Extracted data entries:
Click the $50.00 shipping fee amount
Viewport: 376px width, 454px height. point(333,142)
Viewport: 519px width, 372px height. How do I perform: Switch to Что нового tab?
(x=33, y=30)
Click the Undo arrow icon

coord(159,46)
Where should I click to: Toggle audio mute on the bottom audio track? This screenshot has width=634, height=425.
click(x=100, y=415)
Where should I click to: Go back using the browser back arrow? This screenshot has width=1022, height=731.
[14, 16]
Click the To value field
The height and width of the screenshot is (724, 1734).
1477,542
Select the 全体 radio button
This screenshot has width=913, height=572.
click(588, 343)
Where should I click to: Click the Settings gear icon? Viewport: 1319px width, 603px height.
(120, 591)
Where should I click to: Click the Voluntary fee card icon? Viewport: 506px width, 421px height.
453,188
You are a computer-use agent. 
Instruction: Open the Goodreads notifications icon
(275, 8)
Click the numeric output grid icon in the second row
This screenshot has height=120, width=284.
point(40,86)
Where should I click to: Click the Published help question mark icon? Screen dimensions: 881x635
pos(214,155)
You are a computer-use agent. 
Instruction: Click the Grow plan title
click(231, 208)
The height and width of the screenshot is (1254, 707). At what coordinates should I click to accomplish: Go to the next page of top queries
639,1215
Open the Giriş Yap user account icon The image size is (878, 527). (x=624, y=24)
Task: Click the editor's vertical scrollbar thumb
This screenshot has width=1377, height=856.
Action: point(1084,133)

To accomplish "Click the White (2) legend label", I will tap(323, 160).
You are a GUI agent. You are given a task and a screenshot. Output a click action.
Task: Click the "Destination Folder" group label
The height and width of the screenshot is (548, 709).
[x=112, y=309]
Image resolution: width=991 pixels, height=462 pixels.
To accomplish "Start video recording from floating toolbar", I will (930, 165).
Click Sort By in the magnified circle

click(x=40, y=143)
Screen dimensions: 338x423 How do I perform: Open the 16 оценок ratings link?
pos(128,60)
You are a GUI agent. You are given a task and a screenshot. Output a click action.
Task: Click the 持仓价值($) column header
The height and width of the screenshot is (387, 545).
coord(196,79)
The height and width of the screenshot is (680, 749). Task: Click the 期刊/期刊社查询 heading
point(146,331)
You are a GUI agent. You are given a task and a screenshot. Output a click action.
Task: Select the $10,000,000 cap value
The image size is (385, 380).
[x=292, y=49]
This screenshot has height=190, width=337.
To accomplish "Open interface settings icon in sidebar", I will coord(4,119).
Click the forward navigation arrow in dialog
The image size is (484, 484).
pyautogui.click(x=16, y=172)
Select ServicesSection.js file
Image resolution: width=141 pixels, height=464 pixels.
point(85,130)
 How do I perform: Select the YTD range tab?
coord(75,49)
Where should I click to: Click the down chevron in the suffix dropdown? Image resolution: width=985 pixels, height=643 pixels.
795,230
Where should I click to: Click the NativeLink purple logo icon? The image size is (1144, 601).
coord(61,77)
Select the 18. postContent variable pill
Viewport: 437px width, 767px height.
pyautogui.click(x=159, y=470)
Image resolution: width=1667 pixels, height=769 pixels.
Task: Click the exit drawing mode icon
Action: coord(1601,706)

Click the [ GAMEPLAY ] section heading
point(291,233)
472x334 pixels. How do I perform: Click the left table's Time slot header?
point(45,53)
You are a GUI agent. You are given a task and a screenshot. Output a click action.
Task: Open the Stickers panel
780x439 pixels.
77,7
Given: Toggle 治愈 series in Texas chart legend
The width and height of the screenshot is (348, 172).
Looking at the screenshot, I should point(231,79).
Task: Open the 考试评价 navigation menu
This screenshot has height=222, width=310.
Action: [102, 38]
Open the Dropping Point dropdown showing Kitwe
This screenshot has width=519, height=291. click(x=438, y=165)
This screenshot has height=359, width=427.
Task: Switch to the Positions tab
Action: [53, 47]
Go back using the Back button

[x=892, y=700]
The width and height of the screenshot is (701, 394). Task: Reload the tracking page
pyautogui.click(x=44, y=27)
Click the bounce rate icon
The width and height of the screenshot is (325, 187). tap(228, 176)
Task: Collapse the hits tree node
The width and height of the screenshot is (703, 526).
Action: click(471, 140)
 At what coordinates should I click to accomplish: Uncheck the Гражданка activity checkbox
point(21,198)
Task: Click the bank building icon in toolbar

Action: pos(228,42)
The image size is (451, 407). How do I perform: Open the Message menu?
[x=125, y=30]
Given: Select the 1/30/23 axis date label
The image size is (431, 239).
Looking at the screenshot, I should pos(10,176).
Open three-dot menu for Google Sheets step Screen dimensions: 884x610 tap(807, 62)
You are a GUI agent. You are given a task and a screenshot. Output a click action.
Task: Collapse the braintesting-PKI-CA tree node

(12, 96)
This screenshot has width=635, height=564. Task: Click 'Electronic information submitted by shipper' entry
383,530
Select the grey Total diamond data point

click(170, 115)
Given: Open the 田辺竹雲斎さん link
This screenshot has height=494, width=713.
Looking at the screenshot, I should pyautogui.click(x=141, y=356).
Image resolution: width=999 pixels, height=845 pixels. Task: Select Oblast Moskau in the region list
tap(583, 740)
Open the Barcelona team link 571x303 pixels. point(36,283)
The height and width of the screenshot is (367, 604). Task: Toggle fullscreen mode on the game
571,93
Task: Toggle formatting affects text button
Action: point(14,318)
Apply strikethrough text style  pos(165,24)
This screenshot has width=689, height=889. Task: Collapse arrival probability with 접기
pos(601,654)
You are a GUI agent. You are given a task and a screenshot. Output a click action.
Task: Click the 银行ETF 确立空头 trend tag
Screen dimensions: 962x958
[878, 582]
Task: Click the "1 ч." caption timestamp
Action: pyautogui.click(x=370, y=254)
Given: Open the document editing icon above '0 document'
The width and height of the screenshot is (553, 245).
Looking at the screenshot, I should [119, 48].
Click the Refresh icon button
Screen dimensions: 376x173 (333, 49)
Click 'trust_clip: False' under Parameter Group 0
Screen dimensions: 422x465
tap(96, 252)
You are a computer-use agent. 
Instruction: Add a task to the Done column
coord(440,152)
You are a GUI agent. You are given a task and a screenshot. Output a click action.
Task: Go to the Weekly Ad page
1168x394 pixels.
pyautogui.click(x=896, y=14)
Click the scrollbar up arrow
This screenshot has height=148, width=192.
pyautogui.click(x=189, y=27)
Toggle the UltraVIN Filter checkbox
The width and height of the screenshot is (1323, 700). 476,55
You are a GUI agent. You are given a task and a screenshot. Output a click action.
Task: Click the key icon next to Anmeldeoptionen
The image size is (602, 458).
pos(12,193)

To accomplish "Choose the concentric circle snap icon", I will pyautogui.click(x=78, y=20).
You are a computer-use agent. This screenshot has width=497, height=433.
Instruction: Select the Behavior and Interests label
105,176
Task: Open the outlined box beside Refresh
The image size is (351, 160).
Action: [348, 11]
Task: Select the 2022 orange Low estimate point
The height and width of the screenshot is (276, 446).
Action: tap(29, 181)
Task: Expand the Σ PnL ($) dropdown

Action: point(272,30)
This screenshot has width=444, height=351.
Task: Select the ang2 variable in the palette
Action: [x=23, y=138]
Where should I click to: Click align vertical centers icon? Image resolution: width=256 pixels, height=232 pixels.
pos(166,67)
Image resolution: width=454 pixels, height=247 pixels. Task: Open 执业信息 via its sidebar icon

Exercise requirements: A verbatim copy of every entry is required.

Solution for this exercise:
Click the $50.00 shipping fee amount
Viewport: 376px width, 454px height. point(333,142)
Viewport: 519px width, 372px height. How do I perform: Switch to Что нового tab?
(x=33, y=30)
Click the Undo arrow icon

coord(159,46)
Where should I click to: Toggle audio mute on the bottom audio track? This screenshot has width=634, height=425.
click(x=100, y=415)
Where should I click to: Go back using the browser back arrow? This screenshot has width=1022, height=731.
[14, 16]
Click the To value field
The height and width of the screenshot is (724, 1734).
1477,542
Select the 全体 radio button
This screenshot has width=913, height=572.
click(588, 343)
Where should I click to: Click the Settings gear icon? Viewport: 1319px width, 603px height.
(120, 591)
Where should I click to: Click the Voluntary fee card icon? Viewport: 506px width, 421px height.
453,188
You are a computer-use agent. 
Instruction: Open the Goodreads notifications icon
(275, 8)
Click the numeric output grid icon in the second row
This screenshot has height=120, width=284.
point(40,86)
Where should I click to: Click the Published help question mark icon? Screen dimensions: 881x635
pos(214,155)
You are a computer-use agent. 
Instruction: Click the Grow plan title
click(231, 208)
The height and width of the screenshot is (1254, 707). At what coordinates should I click to accomplish: Go to the next page of top queries
639,1215
Open the Giriş Yap user account icon The image size is (878, 527). (x=624, y=24)
Task: Click the editor's vertical scrollbar thumb
This screenshot has width=1377, height=856.
Action: point(1084,133)

To accomplish "Click the White (2) legend label", I will tap(323, 160).
You are a GUI agent. You are given a task and a screenshot. Output a click action.
Task: Click the "Destination Folder" group label
The height and width of the screenshot is (548, 709).
[x=112, y=309]
Image resolution: width=991 pixels, height=462 pixels.
To accomplish "Start video recording from floating toolbar", I will (930, 165).
Click Sort By in the magnified circle

click(x=40, y=143)
Screen dimensions: 338x423 How do I perform: Open the 16 оценок ratings link?
pos(128,60)
You are a GUI agent. You are given a task and a screenshot. Output a click action.
Task: Click the 持仓价值($) column header
The height and width of the screenshot is (387, 545).
coord(196,79)
The height and width of the screenshot is (680, 749). Task: Click the 期刊/期刊社查询 heading
point(146,331)
You are a GUI agent. You are given a task and a screenshot. Output a click action.
Task: Select the $10,000,000 cap value
The image size is (385, 380).
[x=292, y=49]
This screenshot has height=190, width=337.
To accomplish "Open interface settings icon in sidebar", I will coord(4,119).
Click the forward navigation arrow in dialog
The image size is (484, 484).
pyautogui.click(x=16, y=172)
Select ServicesSection.js file
Image resolution: width=141 pixels, height=464 pixels.
point(85,130)
 How do I perform: Select the YTD range tab?
coord(75,49)
Where should I click to: Click the down chevron in the suffix dropdown? Image resolution: width=985 pixels, height=643 pixels.
795,230
Where should I click to: Click the NativeLink purple logo icon? The image size is (1144, 601).
coord(61,77)
Select the 18. postContent variable pill
Viewport: 437px width, 767px height.
pyautogui.click(x=159, y=470)
Image resolution: width=1667 pixels, height=769 pixels.
Task: Click the exit drawing mode icon
Action: coord(1601,706)

Click the [ GAMEPLAY ] section heading
point(291,233)
472x334 pixels. How do I perform: Click the left table's Time slot header?
point(45,53)
You are a GUI agent. You are given a task and a screenshot. Output a click action.
Task: Open the Stickers panel
780x439 pixels.
77,7
Given: Toggle 治愈 series in Texas chart legend
The width and height of the screenshot is (348, 172).
Looking at the screenshot, I should point(231,79).
Task: Open the 考试评价 navigation menu
This screenshot has height=222, width=310.
Action: [102, 38]
Open the Dropping Point dropdown showing Kitwe
This screenshot has width=519, height=291. click(x=438, y=165)
This screenshot has height=359, width=427.
Task: Switch to the Positions tab
Action: [53, 47]
Go back using the Back button

[x=892, y=700]
The width and height of the screenshot is (701, 394). Task: Reload the tracking page
pyautogui.click(x=44, y=27)
Click the bounce rate icon
The width and height of the screenshot is (325, 187). tap(228, 176)
Task: Collapse the hits tree node
The width and height of the screenshot is (703, 526).
Action: click(471, 140)
 At what coordinates should I click to accomplish: Uncheck the Гражданка activity checkbox
point(21,198)
Task: Click the bank building icon in toolbar

Action: pos(228,42)
The image size is (451, 407). How do I perform: Open the Message menu?
[x=125, y=30]
Given: Select the 1/30/23 axis date label
The image size is (431, 239).
Looking at the screenshot, I should pos(10,176).
Open three-dot menu for Google Sheets step Screen dimensions: 884x610 tap(807, 62)
You are a GUI agent. You are given a task and a screenshot. Output a click action.
Task: Collapse the braintesting-PKI-CA tree node

(12, 96)
This screenshot has width=635, height=564. Task: Click 'Electronic information submitted by shipper' entry
383,530
Select the grey Total diamond data point

click(170, 115)
Given: Open the 田辺竹雲斎さん link
This screenshot has height=494, width=713.
Looking at the screenshot, I should pyautogui.click(x=141, y=356).
Image resolution: width=999 pixels, height=845 pixels. Task: Select Oblast Moskau in the region list
tap(583, 740)
Open the Barcelona team link 571x303 pixels. point(36,283)
The height and width of the screenshot is (367, 604). Task: Toggle fullscreen mode on the game
571,93
Task: Toggle formatting affects text button
Action: point(14,318)
Apply strikethrough text style  pos(165,24)
This screenshot has width=689, height=889. Task: Collapse arrival probability with 접기
pos(601,654)
You are a GUI agent. You are given a task and a screenshot. Output a click action.
Task: Click the 银行ETF 确立空头 trend tag
Screen dimensions: 962x958
[878, 582]
Task: Click the "1 ч." caption timestamp
Action: pyautogui.click(x=370, y=254)
Given: Open the document editing icon above '0 document'
The width and height of the screenshot is (553, 245).
Looking at the screenshot, I should [119, 48].
Click the Refresh icon button
Screen dimensions: 376x173 (333, 49)
Click 'trust_clip: False' under Parameter Group 0
Screen dimensions: 422x465
tap(96, 252)
You are a computer-use agent. 
Instruction: Add a task to the Done column
coord(440,152)
You are a GUI agent. You are given a task and a screenshot. Output a click action.
Task: Go to the Weekly Ad page
1168x394 pixels.
pyautogui.click(x=896, y=14)
Click the scrollbar up arrow
This screenshot has height=148, width=192.
pyautogui.click(x=189, y=27)
Toggle the UltraVIN Filter checkbox
The width and height of the screenshot is (1323, 700). 476,55
You are a GUI agent. You are given a task and a screenshot. Output a click action.
Task: Click the key icon next to Anmeldeoptionen
The image size is (602, 458).
pos(12,193)

To accomplish "Choose the concentric circle snap icon", I will pyautogui.click(x=78, y=20).
You are a computer-use agent. This screenshot has width=497, height=433.
Instruction: Select the Behavior and Interests label
105,176
Task: Open the outlined box beside Refresh
The image size is (351, 160).
Action: [348, 11]
Task: Select the 2022 orange Low estimate point
The height and width of the screenshot is (276, 446).
Action: tap(29, 181)
Task: Expand the Σ PnL ($) dropdown

Action: point(272,30)
This screenshot has width=444, height=351.
Task: Select the ang2 variable in the palette
Action: [x=23, y=138]
Where should I click to: Click align vertical centers icon? Image resolution: width=256 pixels, height=232 pixels.
pos(166,67)
Image resolution: width=454 pixels, height=247 pixels. Task: Open 执业信息 via its sidebar icon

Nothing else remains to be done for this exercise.